Sometimes dhcp_releasepackets don't reach dnsmasq

Bug #1764481 reported by Brian Haley
20
This bug affects 4 people
Affects Status Importance Assigned to Milestone
neutron
Fix Released
Medium
Brian Haley

Bug Description

We have seen issues downstream where calling dhcp_release didn't cause the lease to be removed from the leases files used by dnsmasq. There are a couple of scenarios where this could happen:

1. The packet is simply lost, as it is UDP, even though it's being looped-back
2. dnsmasq is reloading, so there is noone to receive it when it arrives

For that reason we should make this more robust. A couple of possible solutions are:

1. Send the release more than once in succession. It's probably OK to just send some small number of packets for each lease we want to release, it would easily increase the odds that one makes it through.
2. Check the leases file to make sure dnsmasq processed the release, and re-send for those addresses that were missed. This method is slightly more complicated, but it should also increase the odds, and should do it with fewer packets being generated.

Each option has some overhead, but since the option is not releasing the lease, it's worth it.
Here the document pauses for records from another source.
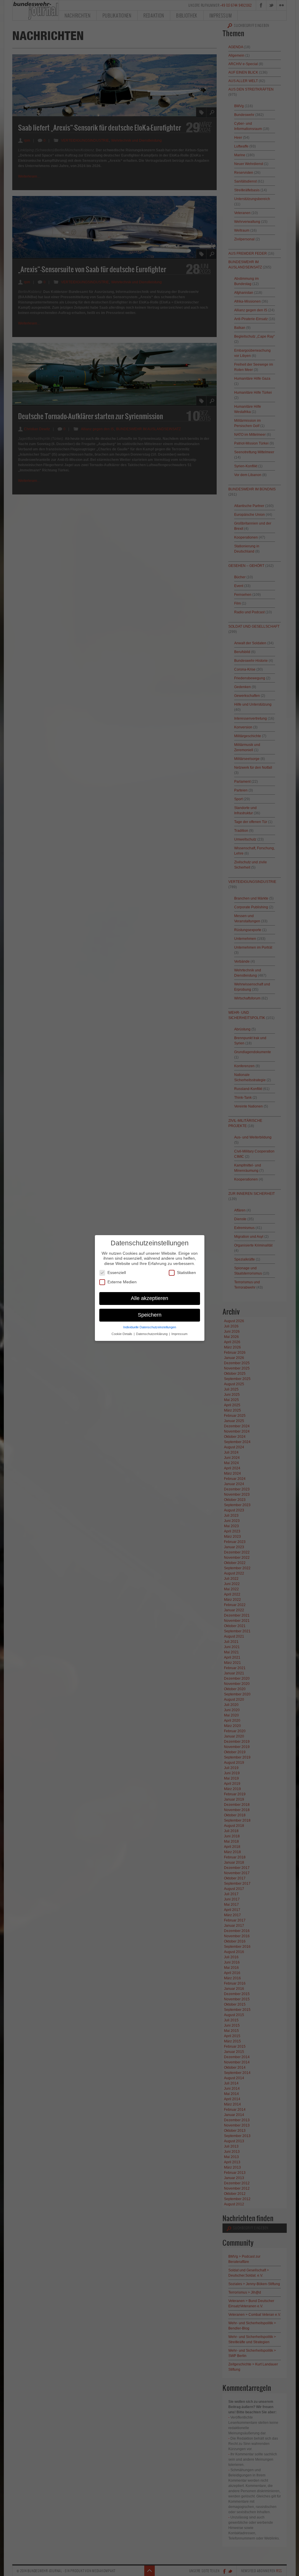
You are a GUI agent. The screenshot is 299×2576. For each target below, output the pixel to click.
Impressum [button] (179, 1334)
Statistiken (186, 1272)
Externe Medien (122, 1282)
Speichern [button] (149, 1315)
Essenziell (116, 1272)
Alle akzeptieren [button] (149, 1298)
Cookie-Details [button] (122, 1334)
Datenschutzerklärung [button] (152, 1334)
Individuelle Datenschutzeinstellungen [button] (149, 1327)
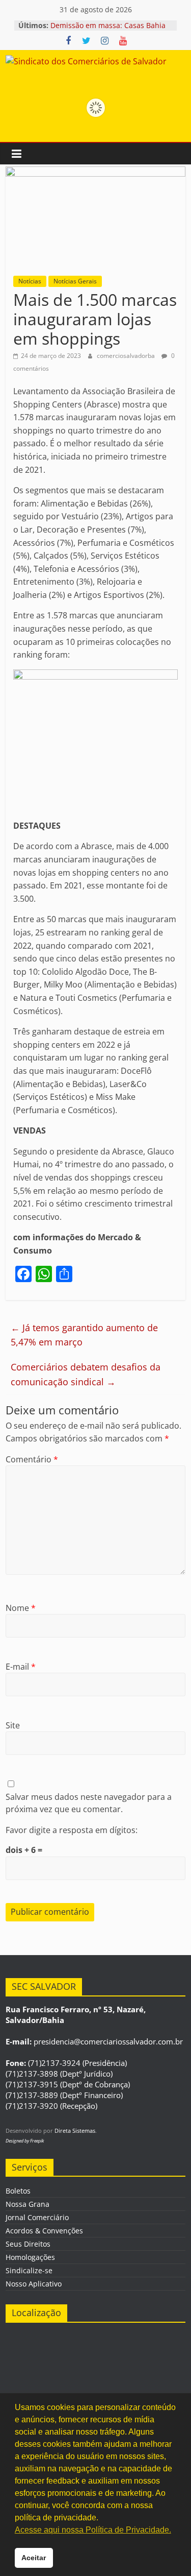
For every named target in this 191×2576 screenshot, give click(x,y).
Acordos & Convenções (44, 2230)
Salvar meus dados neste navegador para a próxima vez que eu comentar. (89, 1803)
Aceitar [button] (33, 2558)
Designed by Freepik (25, 2140)
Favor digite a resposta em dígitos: (72, 1830)
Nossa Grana (27, 2204)
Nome (21, 1608)
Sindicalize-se (29, 2270)
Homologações (30, 2257)
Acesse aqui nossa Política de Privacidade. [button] (93, 2529)
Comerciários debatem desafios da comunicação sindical (85, 1374)
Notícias (29, 281)
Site (13, 1725)
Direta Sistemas (74, 2130)
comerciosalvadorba (126, 355)
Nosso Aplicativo (34, 2284)
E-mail (21, 1666)
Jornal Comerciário (37, 2217)
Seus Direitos (28, 2244)
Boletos (18, 2191)
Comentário (32, 1459)
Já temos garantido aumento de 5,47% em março (84, 1335)
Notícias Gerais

I have proposed option #2 already at https://review.openstack.org/#/c/560703/ but wanted to make sure to get feedback on other proposals that might also solve the issue.

Changed in neutron:
status: Confirmed → In Progress
Revision history for this message
OpenStack Infra (hudson-openstack) wrote : Fix merged to neutron (master)

Reviewed: https://review.openstack.org/560703
Committed: https://git.openstack.org/cgit/openstack/neutron/commit/?id=fab032b426e1fa89dc473c61cbf15377fe4aaff3
Submitter: Zuul
Branch: master

commit fab032b426e1fa89dc473c61cbf15377fe4aaff3
Author: Brian Haley <email address hidden>
Date: Wed Apr 11 21:22:23 2018 -0400

    Retry dhcp_release on failures

    Sometimes calls to dhcp_release(6) do not result in removal
    of a lease from the leases file, for example, when the release
    packet is not received by dnsmasq. Trying more than once is
    recommended in this case.

    Instead of blindly trying some number of times, we monitor
    the lease file contents, and retry the dhcp_release(6) call
    when an entry still remains. This is possible since
    dhcp_release(6) is being run from the DHCP server itself.
    We try three times and wait 0.3 seconds between tries.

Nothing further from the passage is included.